The Clean Hydrogen Production Tax Credit incentivizes and rewards new clean hydrogen projects, which will encourage the adoption of greenhouse gas emission-free energy.
Environmental groups, consumer advocates and forward-thinking hydrogen companies alike have stressed the importance of ensuring hydrogen fuel is produced from clean energy sources, rather than unabated fossil fuels, coal plants or other energy sources.
U.S. Reps. Jamie Raskin of Maryland and Don Beyer of Virginia and 44 colleagues wrote the U.S. Treasury Secretary Janet Yellen and Climate Counselor Ethan Zindler encouraging the Treasury Department to adopt strong climate standards when implementing the Inflation Reduction Act’s Clean Hydrogen Production Tax Credit.
“The IRA’s incentives for clean hydrogen and other emerging technologies offer great promise in reducing emissions in difficult-to-decarbonize sectors,” the lawmakers wrote. “As the administration finalizes rules for the IRA’s 45V Clean Hydrogen Production Tax Credit, we strongly urge you to ensure that the guidance results in a net decrease in greenhouse gas emissions.”
The lawmakers wrote that policymakers “must be attentive to the negative consequences of weak 45V rules for hydrogen production, which would imperil our climate goals and lead to significant U.S. emissions increases, including from Regional Clean Hydrogen Hubs recently announced by the Department of Energy. Hydrogen production is extremely energy intensive, and absent strong rules, clean hydrogen production could result in emissions that are equivalent to running 26 more coal plants, taking us in precisely the wrong direction in our transition to clean, renewable energy. Strong rules will allow the U.S. to harness hydrogen’s most promising climate, health, and economic benefits, setting up our domestic clean hydrogen industry for long-term success.”
Specifically, Raskin and Beyer express support for:
- The three pillars of sustainable hydrogen production endorsed by climate groups, consumer advocates, environmental justice organizations, renewable energy companies, state legislators, and forward-thinking hydrogen companies, which include:
- Additionality: Hydrogen should be generated using new, “additional,” renewable energy sources, not just the limited renewables currently supplying our power grid. Without this requirement, the energy-intensive hydrogen production will significantly increase energy usage and redirect the limited clean electricity towards hydrogen production, leaving polluting sources such as coal and natural gas to meet energy demand.

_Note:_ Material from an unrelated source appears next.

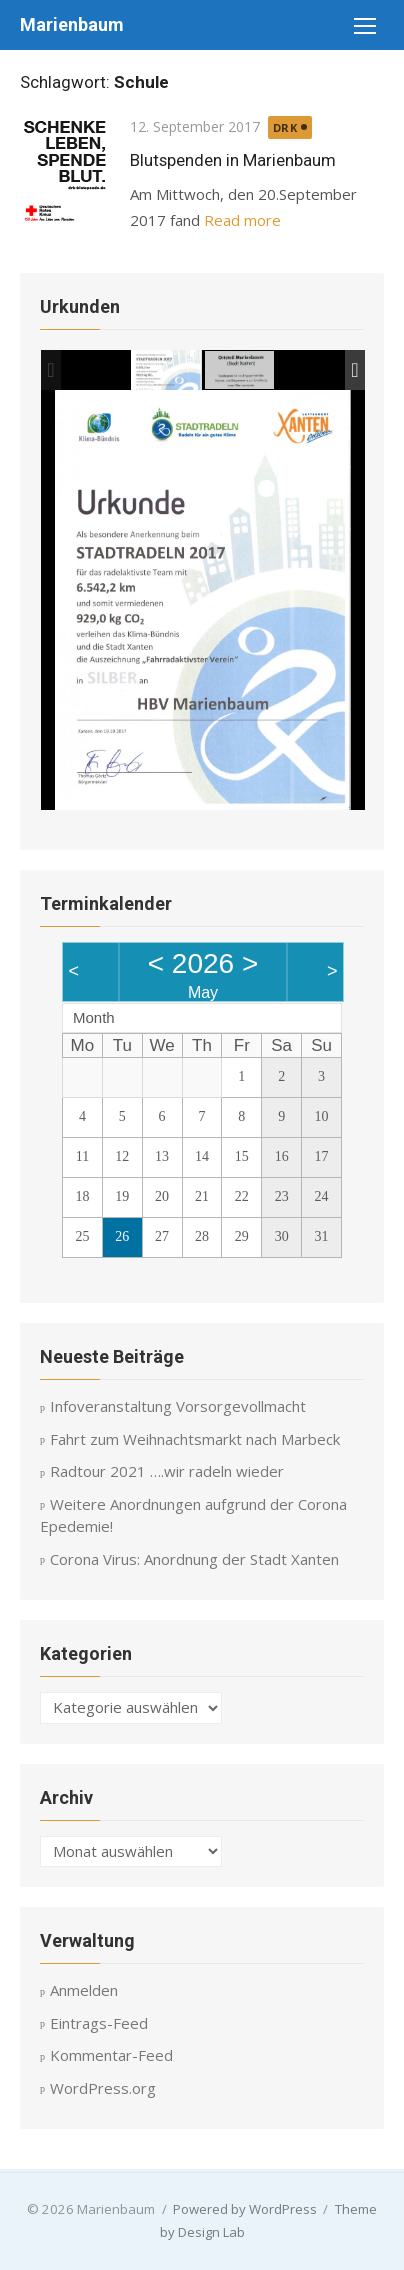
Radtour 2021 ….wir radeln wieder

- Deliverability: Power generated by clean energy must be able to reach hydrogen production projects. Without deliverability requirements, clean energy produced in one region will not reach the hydrogen production plant, forcing local and dirtier generators to fill the gap and increase overall emissions.
- Hourly time-based matching: Hydrogen should be produced during the same hours that the clean electricity is being generated. This ensures that hydrogen production does not increase the use of energy from dirtier sources available at other times of day. Absent this requirement, hydrogen project operators may use up the limited low-cost clean energy resources for hydrogen production, forcing families to pay for higher-cost energy from fossil fuels.
- Preventing heavily polluting fossil fuel-based hydrogen projects from engaging in greenwashing and claiming the 45V credit.
- Ensuring that hydrogen projects accurately account for their total greenhouse gas emissions across their full lifecycles and do not cause spikes in electricity grid emissions and prices (as, for example, cryptocurrency mining has done).
“Strong rules are crucial to ensuring a successful hydrogen sector that catalyzes cutting-edge electrolyzer technologies and enables the creation of truly clean global hydrogen markets, in line with international partners. In the EU, some industry groups fought hard against the 3-pillars, but after their announcement quickly changed focus to implementation. Even in the few months since the announcements, we have seen hundreds of millions of dollars of investments made into 3-pillar compliant projects in Europe and steady growth in announced projects,” said Killian Daly, an industry expert at EnergyTag.
Synergetic CEO Mike Sloan said that implementing the three pillars would send a clear message.
“Many companies are eager to innovate, deploy investment in U.S. manufacturing and production, and ensure this public investment in decarbonization is a bridge to somewhere,” Sloan said.
Tyson Slocum, Energy Program Director at Public Citizen, said they also “urge Treasury to protect families from potential energy price spikes by implementing the three pillars of 1) additionality, 2) deliverability, and 3) hourly matching for electrolytic hydrogen producers seeking the 45V credit.”